Your objective:
Return every line of the records that contains the string "label".

— start Material for this task —

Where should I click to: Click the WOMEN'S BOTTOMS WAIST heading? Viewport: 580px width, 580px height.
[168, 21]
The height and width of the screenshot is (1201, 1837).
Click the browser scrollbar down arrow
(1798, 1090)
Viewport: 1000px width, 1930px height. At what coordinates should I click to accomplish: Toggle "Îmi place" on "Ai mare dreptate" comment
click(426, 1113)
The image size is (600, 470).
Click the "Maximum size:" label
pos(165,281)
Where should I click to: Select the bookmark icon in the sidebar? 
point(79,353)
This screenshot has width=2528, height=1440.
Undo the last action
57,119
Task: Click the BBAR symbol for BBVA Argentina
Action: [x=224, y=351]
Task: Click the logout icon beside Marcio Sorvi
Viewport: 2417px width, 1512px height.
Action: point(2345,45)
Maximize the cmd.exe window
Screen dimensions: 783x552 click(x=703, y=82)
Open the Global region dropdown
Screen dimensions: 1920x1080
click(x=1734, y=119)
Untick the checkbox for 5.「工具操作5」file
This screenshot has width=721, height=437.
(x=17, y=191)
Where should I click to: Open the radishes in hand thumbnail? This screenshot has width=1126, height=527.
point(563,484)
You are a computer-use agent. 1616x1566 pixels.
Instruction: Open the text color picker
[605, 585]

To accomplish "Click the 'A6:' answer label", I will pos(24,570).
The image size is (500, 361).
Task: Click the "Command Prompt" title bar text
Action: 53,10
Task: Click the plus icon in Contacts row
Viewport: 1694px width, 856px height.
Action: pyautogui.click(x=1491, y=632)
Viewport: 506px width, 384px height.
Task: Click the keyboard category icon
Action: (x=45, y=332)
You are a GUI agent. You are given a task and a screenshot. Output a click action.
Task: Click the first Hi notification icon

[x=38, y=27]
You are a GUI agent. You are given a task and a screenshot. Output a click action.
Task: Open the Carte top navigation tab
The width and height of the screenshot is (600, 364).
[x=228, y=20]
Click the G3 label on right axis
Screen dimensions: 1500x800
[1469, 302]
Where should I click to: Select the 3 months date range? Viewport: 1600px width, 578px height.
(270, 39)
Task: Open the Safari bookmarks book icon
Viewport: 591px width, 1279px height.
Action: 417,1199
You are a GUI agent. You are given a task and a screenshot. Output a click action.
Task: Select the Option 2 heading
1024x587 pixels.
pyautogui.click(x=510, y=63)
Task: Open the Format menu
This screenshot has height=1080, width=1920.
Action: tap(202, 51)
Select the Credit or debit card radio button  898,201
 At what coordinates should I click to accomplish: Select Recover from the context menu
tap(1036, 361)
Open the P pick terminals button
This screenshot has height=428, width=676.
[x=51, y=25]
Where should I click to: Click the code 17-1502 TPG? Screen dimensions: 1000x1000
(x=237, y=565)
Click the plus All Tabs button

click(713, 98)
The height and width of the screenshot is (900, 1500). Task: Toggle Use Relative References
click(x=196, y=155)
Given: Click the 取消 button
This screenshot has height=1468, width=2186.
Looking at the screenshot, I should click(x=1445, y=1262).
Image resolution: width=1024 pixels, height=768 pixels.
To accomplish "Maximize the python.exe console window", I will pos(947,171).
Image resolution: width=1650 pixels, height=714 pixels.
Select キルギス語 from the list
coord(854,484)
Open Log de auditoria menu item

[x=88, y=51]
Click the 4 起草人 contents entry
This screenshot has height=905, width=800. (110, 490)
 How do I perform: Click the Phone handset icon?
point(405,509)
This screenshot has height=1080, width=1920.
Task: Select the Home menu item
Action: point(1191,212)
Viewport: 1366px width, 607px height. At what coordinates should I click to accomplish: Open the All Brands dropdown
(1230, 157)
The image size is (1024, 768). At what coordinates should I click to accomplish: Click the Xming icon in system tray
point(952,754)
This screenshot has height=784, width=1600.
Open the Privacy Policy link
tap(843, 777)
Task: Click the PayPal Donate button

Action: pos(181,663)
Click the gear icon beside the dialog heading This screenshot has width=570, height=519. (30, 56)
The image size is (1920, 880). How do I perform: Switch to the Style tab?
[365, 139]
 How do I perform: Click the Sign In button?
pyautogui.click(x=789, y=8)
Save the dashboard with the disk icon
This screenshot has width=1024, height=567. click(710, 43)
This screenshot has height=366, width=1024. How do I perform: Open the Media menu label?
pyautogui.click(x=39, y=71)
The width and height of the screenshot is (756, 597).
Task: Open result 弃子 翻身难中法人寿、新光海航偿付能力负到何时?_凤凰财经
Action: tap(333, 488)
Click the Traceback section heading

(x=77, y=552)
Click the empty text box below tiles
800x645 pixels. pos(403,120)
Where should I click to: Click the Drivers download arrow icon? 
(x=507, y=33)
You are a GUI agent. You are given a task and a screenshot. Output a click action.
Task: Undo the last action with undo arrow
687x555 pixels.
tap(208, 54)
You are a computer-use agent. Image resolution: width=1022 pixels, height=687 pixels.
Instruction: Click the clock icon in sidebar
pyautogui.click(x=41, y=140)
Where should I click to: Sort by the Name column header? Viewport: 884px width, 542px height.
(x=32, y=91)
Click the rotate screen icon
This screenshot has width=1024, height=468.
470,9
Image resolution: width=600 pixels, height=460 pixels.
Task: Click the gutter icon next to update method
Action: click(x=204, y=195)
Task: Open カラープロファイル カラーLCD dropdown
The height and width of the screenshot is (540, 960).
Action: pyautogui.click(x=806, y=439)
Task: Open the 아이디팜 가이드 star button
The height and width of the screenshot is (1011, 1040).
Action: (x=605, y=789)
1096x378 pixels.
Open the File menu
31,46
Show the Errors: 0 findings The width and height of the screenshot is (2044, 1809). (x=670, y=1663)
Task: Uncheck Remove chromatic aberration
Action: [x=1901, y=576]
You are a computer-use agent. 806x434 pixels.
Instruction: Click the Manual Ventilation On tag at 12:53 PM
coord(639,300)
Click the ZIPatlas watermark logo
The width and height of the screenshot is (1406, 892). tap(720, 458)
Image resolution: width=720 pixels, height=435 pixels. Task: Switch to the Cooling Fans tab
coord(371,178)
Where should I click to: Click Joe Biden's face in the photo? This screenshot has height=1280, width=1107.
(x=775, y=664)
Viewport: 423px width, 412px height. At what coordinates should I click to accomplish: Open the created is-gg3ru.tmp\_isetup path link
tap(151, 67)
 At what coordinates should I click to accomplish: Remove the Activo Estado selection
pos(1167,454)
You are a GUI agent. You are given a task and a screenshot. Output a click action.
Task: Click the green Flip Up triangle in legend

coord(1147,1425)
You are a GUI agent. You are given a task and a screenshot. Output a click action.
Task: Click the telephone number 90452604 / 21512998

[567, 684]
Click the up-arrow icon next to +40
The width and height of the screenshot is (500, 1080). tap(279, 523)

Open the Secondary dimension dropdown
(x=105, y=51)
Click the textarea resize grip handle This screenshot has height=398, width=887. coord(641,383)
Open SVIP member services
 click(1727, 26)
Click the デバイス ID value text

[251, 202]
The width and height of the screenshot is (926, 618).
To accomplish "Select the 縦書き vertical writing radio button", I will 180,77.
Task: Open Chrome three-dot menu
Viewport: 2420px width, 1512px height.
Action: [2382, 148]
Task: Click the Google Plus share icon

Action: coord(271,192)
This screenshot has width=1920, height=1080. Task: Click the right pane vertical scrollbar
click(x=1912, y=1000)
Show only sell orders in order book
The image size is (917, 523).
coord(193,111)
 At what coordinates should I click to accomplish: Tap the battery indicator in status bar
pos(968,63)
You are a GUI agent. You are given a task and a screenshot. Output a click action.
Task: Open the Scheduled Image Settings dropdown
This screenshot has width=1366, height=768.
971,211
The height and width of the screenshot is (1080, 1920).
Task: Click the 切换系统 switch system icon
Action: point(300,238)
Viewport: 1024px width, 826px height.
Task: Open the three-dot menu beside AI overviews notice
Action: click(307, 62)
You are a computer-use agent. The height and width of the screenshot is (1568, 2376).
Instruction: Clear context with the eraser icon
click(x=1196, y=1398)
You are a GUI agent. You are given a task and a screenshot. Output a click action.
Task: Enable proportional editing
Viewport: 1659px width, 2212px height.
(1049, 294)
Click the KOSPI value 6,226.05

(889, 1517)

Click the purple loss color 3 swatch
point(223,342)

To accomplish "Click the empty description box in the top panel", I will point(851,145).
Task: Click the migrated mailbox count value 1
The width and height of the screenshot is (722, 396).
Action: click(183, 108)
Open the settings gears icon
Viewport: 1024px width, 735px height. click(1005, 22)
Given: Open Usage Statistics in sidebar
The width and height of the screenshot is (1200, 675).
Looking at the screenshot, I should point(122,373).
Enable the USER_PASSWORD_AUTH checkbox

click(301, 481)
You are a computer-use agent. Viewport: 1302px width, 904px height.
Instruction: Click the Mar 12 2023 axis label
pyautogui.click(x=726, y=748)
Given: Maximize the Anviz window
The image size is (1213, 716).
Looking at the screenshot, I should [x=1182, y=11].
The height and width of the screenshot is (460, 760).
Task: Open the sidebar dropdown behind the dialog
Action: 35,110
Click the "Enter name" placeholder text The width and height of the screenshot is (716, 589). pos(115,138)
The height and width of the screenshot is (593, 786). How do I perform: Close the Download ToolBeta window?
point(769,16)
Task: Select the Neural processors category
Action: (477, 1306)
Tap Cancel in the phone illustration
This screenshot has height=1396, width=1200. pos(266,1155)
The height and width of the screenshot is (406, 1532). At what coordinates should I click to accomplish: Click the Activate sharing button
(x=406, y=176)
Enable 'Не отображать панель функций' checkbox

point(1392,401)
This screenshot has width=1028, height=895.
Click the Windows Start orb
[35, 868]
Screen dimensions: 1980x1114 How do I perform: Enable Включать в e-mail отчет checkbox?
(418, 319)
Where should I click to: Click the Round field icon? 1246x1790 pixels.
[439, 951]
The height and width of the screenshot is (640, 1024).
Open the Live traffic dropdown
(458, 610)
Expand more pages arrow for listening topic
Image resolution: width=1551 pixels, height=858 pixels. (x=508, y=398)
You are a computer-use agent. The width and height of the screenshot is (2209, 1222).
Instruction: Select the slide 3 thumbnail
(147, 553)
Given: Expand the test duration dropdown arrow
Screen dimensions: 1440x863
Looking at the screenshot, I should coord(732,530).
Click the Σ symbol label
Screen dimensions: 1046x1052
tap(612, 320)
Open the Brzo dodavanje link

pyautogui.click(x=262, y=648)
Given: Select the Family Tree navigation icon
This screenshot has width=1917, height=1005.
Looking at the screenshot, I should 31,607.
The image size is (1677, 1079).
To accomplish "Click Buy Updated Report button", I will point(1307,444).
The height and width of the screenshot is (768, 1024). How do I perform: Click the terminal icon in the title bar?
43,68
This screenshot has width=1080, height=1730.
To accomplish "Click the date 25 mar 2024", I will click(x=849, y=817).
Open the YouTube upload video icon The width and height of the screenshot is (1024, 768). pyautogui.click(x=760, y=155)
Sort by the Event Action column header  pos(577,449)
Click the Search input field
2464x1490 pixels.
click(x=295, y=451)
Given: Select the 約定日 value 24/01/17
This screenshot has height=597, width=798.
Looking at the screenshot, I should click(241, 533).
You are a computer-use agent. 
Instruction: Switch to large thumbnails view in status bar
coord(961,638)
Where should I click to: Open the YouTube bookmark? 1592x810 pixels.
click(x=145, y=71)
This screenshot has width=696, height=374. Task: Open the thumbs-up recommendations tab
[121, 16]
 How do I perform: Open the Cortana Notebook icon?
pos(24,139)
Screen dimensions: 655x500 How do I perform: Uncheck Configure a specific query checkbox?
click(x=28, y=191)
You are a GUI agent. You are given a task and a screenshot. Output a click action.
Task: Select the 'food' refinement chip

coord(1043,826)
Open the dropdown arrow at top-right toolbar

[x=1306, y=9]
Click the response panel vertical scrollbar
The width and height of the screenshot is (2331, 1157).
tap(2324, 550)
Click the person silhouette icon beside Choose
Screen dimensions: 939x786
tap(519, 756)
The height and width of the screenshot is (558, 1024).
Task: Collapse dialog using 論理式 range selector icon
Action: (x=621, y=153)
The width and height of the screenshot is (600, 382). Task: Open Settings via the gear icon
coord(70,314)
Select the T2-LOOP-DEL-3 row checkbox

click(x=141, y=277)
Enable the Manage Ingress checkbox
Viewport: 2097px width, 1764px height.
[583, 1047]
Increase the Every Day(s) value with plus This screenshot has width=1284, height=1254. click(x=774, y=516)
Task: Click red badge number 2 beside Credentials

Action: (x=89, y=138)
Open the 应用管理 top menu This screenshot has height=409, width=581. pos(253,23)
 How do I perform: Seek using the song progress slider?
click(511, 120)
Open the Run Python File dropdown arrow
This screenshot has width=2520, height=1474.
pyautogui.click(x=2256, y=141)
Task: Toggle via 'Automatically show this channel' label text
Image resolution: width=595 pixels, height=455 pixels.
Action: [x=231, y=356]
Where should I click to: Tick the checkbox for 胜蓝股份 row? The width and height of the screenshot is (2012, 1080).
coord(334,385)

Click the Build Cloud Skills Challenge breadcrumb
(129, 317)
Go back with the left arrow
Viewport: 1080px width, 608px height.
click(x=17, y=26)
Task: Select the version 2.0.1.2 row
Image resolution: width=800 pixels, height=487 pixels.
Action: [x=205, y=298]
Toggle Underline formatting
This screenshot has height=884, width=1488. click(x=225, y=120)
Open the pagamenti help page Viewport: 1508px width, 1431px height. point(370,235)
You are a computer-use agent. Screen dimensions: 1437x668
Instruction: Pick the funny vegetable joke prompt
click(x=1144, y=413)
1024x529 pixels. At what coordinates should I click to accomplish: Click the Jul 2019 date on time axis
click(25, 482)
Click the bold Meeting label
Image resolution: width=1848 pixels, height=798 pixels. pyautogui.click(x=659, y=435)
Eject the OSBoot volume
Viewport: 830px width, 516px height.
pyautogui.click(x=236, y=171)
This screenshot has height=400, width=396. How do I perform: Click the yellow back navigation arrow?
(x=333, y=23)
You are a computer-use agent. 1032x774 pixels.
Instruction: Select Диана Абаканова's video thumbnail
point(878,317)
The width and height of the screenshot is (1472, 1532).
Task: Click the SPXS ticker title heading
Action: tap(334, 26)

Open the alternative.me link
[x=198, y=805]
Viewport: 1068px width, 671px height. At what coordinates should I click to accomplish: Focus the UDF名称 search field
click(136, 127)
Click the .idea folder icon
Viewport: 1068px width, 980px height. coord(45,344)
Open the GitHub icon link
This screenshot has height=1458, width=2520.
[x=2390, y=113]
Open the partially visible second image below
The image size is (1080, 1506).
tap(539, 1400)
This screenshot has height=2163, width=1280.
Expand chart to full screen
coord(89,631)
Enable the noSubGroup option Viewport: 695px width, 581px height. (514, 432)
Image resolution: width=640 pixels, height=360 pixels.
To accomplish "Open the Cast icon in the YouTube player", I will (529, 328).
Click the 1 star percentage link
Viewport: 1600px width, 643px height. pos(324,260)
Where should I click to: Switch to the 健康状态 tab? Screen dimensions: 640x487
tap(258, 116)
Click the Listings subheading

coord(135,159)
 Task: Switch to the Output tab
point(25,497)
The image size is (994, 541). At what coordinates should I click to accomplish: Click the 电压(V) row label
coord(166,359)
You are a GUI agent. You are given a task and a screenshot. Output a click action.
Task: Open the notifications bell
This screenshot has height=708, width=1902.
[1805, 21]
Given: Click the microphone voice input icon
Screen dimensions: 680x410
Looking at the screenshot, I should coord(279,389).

— end Material for this task —

Written response:
Click the "Maximum size:" label
To accomplish "Click the 'A6:' answer label", I will pos(24,570).
Click the G3 label on right axis
This screenshot has height=366, width=1024. How do I perform: Open the Media menu label?
Instruction: Click the Mar 12 2023 axis label
Click the Σ symbol label
Task: Toggle via 'Automatically show this channel' label text
Click the bold Meeting label
The image size is (994, 541). At what coordinates should I click to accomplish: Click the 电压(V) row label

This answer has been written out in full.